PROBLEM DETAILS:
Starting at the line that has "How do I perform: Click" and continuing through the end of the records, copy the lines with every "Given" swapped for "Task" and nothing else altered. Omit the pictures.

SOURCE DATA:
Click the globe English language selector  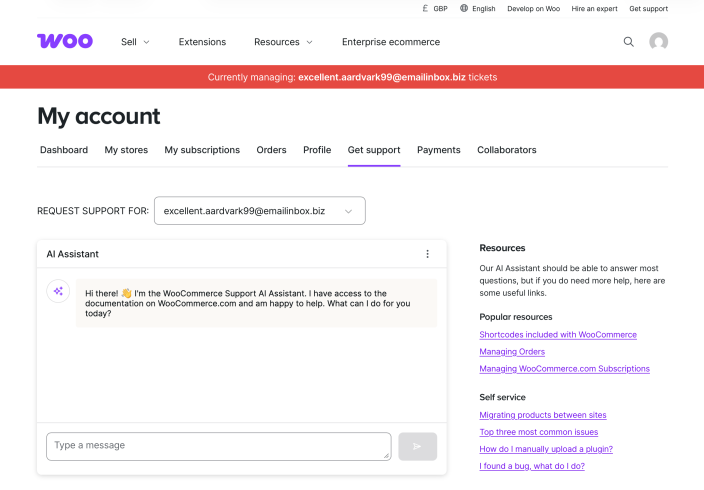coord(477,8)
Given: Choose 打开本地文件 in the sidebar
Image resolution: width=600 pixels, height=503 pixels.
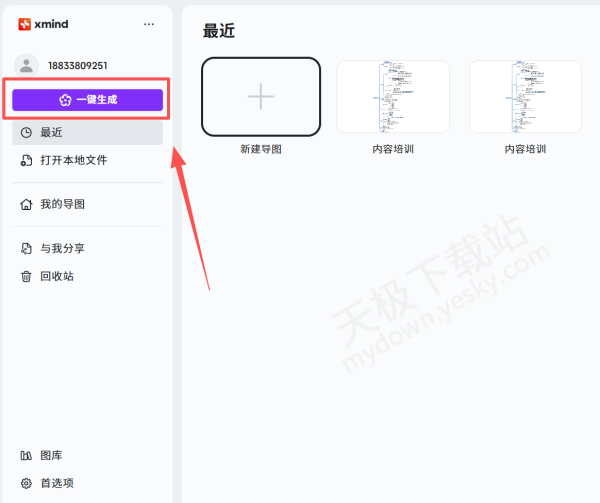Looking at the screenshot, I should (74, 160).
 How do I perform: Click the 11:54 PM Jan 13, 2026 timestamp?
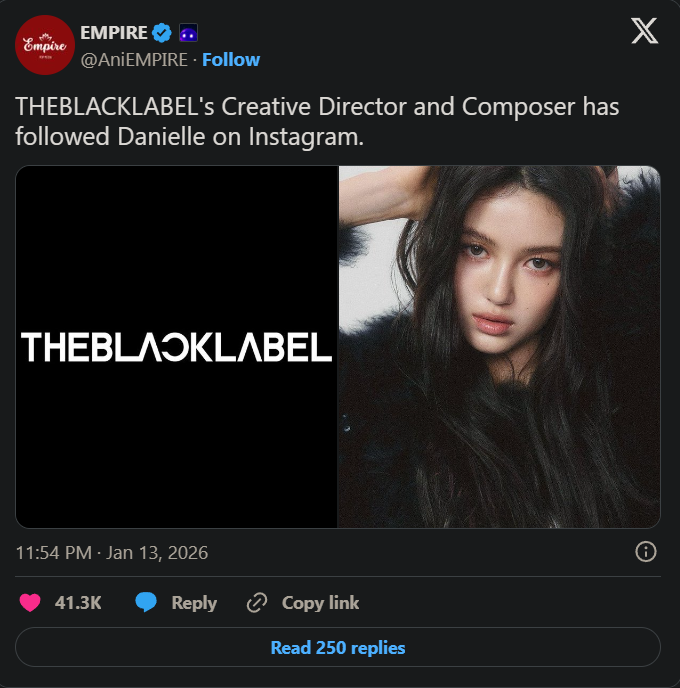[x=112, y=552]
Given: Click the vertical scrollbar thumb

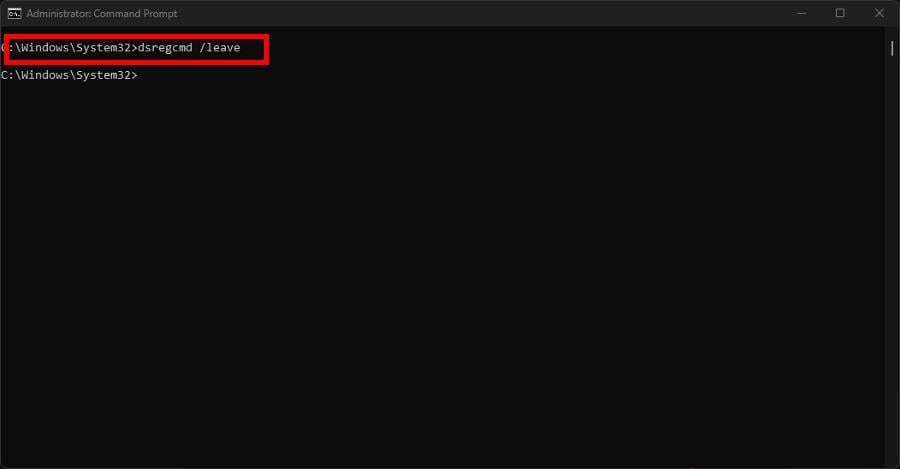Looking at the screenshot, I should click(892, 48).
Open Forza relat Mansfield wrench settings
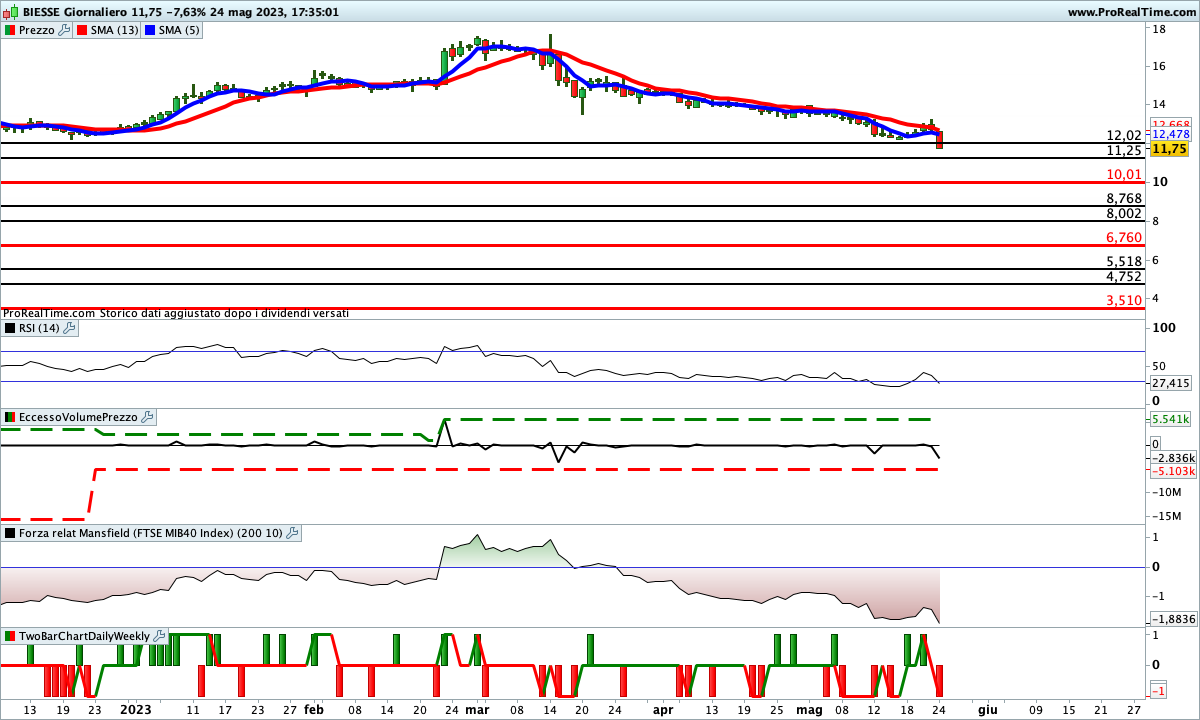This screenshot has width=1200, height=720. click(293, 533)
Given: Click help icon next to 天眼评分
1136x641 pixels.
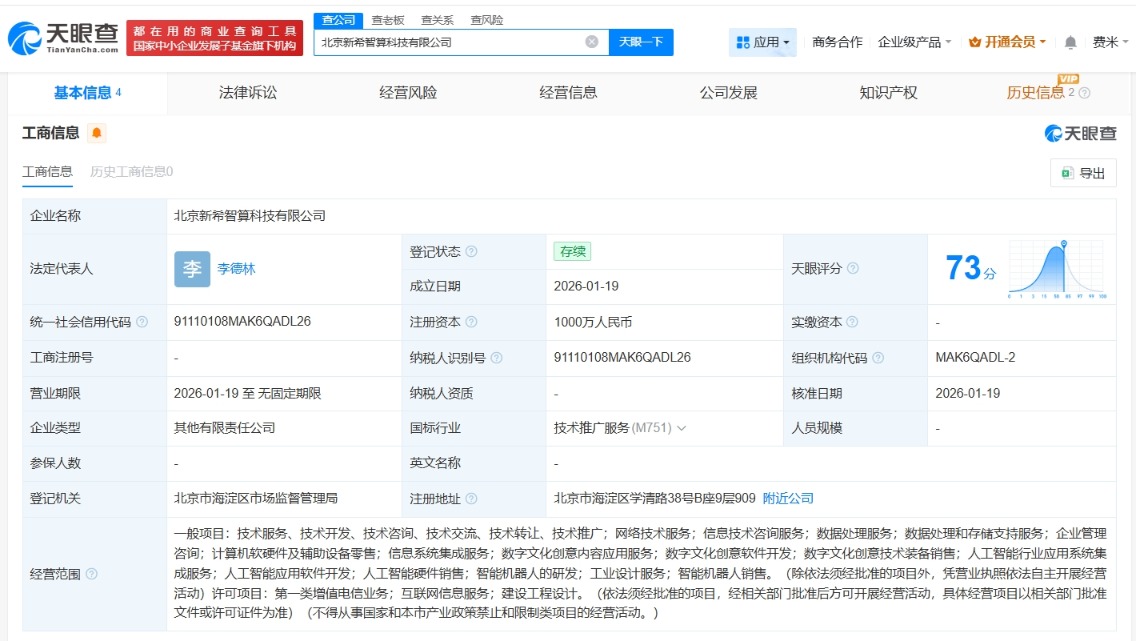Looking at the screenshot, I should (853, 269).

WORKED ANSWER:
 How do I perform: Click the 11:54 PM Jan 13, 2026 timestamp?
[x=112, y=552]
Task: Click the vertical scrollbar thumb

Looking at the screenshot, I should click(892, 48).
Open Forza relat Mansfield wrench settings
This screenshot has width=1200, height=720. click(293, 533)
Task: Click help icon next to 天眼评分
1136x641 pixels.
Looking at the screenshot, I should (853, 269).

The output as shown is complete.